First, let’s forget the misconception that “trust is earned.” Here, trust is granted.

Any time you enter a meeting, or any interaction with one of your peers, whether it’s in the technology organization or not, you trust them. If we are operating under the perception that trust is earned, then you are admitting to beginning a relationship from a position of distrust. If you start from a position of distrust, it can take months or even years to fully trust someone. Regarding the business, we will immediately grant trust to our coworkers, respecting one another as human beings. By the nature of how we are made, we will trust one another.

There are many examples of how to build and earn trust over time that are incongruent with my entire approach. So, we’ve agreed that we need to be the leaders in this organization with regards to trust. And if we’re going to do that, we’re going to grant it to everyone, wipe all slates clean, and move forward with the posture that trust is completely granted throughout the entire organization.

If I had to pick the most important core value, ours would be trust.

OWNERSHIP

Ownership means taking responsibility. We admit our mistakes, and we don’t blame others. Each of us has likely been maligned for an assortment of reasons, but instead of choosing to be recalcitrant and defensive, we need to fully own what is ours to own.

When problems arise, often the first thing that comes to mind is: who’s responsible for this? From a negative posture, that is not good, isn’t healthy, and doesn’t scale. Instead, we say, “If this is my responsibility, I will take ownership of it. And I desperately want to find out, because if it’s mine, I want to learn from it.”

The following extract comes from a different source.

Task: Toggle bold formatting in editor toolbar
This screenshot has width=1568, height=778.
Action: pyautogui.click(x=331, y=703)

Having a desire to learn and not to blame is where ownership really comes in tactically. Let’s talk about the situation. Let’s talk about the problem, the difficulty, the quality of the performance, and any issue we have with our product right, wrong, or indifferent. There’s no debating that there’s a situation we all need to attack, so we’re going to take ownership, and be a part of the solution.

QUALITY

Quality is owned by everyone. A common pitfall of many organizations is the belief that the quality of the product is the responsibility of one team. It’s foolish to think that nine of our three hundred and fifty employees are solely responsible for the relative quality of our product.

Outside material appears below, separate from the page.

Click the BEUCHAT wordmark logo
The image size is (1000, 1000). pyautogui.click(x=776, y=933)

It’s not just that the software application works. It’s not just that the quality engineering team finds all the bugs, or the engineering team fixes them as fast as possible. It’s that the company that builds the software application approaches quality holistically in all facets of each department. We should embody quality in all that we do, including all communications internally and externally, whether in person, via Zoom, or Slack/emails.

If we all embody a perspective of holistic quality, it will be present in our output, fostering better teamwork, relationships, and products.

INTEGRITY

We define integrity as a state of being whole and undivided. It is the pursuit of an undivided relationship with your peers, people who you report to, and those who report to you, within your organization and outside of it.

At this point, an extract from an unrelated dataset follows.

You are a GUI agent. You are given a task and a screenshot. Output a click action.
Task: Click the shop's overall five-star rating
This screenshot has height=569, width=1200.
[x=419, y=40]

We pursue wholeness and an undivided approach to everything that we do. If we perceive any type of incongruity internally or externally, we go after it. We approach conflict with the attitude of teamwork, asking “How may I better help you? Working together does not have to be combat. We’re supposed to desire to work together and pursue harmony. I want to be a person that is integral to the success of this business, whatever that might look like, and I feel like there might be some type of division here.”

Being a person of integrity means we maintain a posture of grace and trust, taking ownership, and pursuing quality in everything we do.

Core values create accountability and alignment.  Accountability and alignment allow you to focus on what matters most to the business which ultimately benefits the customer. If you notice someone displaying one or more of these values, please go to the Shout Out Slack Channel and tell us all about it!